■ Problem to work on ■
Rewrite the data below with every instance of "avatar" swapped for "profile icon" and nothing else altered. Omit the pictures from your version.

* * * *

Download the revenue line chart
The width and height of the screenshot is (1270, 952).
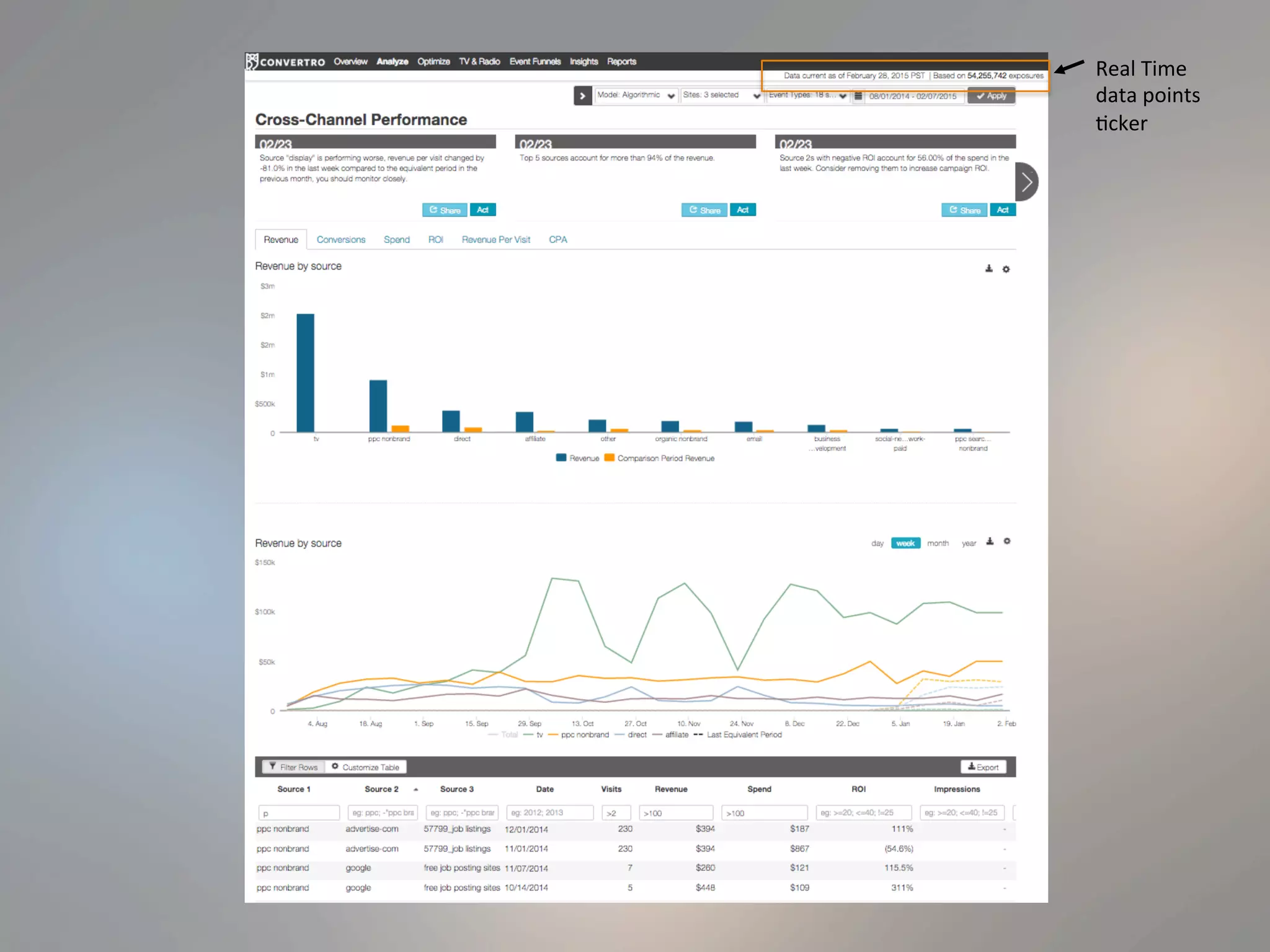(x=990, y=542)
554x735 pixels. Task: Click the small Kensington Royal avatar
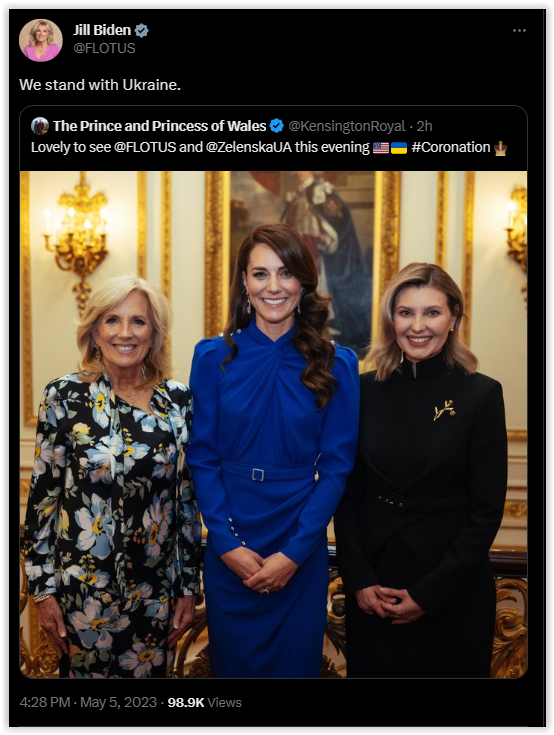click(x=40, y=126)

* * * *

■ Correct output ■
Download the revenue line chart
The width and height of the screenshot is (1270, 952).
(x=990, y=542)
554x735 pixels. Task: Click the small Kensington Royal profile icon
click(x=40, y=126)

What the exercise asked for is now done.